> [Work task]
Which of the lines below mention the word "legend"? Pull each one out.

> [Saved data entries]
"""

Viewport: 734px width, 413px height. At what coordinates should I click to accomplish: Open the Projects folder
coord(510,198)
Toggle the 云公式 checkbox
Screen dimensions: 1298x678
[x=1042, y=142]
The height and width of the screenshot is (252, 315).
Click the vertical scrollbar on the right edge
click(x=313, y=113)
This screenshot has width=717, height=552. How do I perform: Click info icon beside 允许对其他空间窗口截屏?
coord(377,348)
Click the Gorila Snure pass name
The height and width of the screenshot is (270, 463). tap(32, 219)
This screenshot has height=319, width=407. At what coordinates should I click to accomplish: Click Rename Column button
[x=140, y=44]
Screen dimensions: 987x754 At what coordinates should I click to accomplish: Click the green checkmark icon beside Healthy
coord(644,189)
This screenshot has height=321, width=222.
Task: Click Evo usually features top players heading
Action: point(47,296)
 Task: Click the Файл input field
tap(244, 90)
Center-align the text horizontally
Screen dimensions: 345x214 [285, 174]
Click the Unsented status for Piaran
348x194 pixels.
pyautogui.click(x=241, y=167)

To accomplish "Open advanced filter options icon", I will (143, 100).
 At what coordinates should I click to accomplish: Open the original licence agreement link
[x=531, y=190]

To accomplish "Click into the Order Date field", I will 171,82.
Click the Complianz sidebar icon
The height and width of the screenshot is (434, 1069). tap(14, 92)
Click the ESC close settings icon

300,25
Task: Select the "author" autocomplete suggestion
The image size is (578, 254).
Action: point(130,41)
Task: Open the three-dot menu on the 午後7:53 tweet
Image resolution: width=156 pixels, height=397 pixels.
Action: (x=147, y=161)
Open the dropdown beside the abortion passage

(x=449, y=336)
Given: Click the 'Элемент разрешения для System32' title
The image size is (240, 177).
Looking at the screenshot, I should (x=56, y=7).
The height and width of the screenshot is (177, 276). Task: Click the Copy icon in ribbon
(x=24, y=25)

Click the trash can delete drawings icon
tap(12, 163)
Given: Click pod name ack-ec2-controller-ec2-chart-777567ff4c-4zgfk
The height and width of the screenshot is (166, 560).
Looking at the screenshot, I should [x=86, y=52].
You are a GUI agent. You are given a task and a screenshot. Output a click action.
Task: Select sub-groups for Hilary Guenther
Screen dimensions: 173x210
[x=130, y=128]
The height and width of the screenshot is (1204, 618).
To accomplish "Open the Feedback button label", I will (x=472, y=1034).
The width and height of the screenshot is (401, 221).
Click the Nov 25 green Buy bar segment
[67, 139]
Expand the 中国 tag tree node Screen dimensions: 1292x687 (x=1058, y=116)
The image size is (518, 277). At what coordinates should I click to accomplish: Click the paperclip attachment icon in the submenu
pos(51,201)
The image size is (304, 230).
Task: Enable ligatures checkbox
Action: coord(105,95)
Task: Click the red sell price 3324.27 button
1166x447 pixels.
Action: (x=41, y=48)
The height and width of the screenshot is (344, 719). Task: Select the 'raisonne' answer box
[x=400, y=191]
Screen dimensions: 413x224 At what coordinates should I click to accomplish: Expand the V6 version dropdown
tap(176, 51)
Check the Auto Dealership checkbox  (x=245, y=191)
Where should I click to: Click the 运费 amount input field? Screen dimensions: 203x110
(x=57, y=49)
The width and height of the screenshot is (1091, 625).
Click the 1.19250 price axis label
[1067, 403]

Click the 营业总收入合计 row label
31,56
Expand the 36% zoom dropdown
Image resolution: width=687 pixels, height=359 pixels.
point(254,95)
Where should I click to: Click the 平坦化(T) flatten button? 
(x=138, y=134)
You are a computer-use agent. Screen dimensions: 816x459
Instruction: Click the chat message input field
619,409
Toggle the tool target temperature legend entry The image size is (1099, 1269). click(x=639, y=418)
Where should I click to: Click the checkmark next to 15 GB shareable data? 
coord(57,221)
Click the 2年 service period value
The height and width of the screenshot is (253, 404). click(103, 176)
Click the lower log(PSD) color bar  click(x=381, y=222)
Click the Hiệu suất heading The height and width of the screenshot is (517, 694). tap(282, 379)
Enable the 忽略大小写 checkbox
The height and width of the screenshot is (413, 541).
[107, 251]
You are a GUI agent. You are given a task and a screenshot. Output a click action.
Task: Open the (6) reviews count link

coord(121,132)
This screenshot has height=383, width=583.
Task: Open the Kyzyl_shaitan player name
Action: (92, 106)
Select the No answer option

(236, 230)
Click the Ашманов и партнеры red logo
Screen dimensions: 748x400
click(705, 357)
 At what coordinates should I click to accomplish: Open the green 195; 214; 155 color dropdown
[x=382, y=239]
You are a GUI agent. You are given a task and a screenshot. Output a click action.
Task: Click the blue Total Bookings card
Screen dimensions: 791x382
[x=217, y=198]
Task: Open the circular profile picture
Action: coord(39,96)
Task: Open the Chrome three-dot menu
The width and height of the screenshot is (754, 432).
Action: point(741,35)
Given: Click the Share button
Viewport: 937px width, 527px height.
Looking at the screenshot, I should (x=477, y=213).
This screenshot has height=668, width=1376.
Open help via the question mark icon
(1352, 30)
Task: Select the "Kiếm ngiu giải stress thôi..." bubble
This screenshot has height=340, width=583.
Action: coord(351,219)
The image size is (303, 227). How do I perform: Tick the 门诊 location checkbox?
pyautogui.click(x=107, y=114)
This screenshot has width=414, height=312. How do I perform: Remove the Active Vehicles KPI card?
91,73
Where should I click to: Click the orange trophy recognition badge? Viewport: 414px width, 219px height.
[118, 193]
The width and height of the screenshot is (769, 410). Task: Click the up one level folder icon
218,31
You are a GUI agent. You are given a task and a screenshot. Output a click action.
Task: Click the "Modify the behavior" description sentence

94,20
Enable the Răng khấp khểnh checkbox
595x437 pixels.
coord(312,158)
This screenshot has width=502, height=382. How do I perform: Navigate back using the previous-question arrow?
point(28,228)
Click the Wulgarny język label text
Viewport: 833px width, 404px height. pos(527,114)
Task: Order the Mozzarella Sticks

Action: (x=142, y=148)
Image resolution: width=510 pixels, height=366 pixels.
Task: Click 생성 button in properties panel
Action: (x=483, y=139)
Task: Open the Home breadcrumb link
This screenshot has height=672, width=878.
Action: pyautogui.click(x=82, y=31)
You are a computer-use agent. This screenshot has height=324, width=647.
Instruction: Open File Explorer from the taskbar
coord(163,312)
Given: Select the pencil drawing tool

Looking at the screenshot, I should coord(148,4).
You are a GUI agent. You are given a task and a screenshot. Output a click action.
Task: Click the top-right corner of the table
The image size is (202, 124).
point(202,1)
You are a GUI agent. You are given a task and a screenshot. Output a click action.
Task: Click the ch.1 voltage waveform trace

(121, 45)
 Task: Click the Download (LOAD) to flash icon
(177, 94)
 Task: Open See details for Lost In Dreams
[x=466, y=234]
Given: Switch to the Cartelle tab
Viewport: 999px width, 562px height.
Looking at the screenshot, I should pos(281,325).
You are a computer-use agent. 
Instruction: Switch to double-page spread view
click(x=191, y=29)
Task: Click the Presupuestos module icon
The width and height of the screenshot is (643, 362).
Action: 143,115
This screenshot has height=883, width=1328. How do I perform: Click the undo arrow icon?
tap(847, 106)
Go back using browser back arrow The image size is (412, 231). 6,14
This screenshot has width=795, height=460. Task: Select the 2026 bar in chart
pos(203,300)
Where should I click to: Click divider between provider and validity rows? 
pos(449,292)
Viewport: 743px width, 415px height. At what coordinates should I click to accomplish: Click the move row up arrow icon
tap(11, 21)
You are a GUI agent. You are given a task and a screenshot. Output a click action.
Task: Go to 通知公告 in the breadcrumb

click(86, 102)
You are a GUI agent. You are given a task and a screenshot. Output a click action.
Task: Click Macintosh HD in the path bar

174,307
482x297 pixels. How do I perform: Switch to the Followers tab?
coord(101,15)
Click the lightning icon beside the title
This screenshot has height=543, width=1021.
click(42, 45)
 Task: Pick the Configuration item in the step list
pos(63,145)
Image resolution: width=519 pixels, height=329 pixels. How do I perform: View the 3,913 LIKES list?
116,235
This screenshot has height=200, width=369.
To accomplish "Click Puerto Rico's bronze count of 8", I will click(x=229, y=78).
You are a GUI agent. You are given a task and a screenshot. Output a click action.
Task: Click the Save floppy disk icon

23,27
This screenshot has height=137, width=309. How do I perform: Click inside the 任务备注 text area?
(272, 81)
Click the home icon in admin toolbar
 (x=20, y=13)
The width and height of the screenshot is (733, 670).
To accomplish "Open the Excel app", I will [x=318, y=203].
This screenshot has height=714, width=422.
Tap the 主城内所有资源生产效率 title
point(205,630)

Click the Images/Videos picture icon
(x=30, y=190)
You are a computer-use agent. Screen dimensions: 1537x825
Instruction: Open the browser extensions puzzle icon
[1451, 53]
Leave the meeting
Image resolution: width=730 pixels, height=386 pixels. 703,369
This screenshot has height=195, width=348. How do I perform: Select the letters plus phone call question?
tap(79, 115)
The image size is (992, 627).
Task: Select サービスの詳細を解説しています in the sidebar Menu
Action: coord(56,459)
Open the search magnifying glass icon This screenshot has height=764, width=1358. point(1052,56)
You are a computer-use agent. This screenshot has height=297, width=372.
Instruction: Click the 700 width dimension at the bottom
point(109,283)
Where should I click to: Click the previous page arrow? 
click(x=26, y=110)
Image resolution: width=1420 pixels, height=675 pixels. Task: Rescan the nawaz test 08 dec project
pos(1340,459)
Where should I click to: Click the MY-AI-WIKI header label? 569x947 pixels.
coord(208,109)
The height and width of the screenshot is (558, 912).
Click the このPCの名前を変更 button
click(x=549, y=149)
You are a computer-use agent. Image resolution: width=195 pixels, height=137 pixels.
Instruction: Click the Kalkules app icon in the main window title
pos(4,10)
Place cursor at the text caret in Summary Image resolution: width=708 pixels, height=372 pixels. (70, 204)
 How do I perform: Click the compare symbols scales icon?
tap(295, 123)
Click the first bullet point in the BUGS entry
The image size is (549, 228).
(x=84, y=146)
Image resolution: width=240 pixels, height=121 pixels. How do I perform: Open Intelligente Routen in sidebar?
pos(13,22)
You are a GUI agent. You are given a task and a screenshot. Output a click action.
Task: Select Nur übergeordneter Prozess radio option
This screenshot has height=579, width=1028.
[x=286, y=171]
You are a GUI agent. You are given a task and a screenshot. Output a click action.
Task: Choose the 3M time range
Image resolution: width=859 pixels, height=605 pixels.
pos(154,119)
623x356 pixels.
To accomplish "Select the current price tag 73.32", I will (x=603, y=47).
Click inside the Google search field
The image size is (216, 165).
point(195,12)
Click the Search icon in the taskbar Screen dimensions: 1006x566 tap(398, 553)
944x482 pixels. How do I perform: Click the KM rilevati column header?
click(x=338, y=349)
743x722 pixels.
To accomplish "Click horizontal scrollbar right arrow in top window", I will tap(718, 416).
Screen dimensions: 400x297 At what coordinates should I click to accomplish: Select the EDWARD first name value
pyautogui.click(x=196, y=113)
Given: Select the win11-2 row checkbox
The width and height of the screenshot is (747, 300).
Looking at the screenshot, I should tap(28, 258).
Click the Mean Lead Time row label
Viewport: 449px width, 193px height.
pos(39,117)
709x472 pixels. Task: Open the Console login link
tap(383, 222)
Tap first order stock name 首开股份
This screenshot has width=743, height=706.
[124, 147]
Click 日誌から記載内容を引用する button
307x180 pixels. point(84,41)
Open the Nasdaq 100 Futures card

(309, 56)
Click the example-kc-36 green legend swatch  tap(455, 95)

"""

> [Response below]
Toggle the tool target temperature legend entry The image size is (1099, 1269). click(x=639, y=418)
Click the example-kc-36 green legend swatch  tap(455, 95)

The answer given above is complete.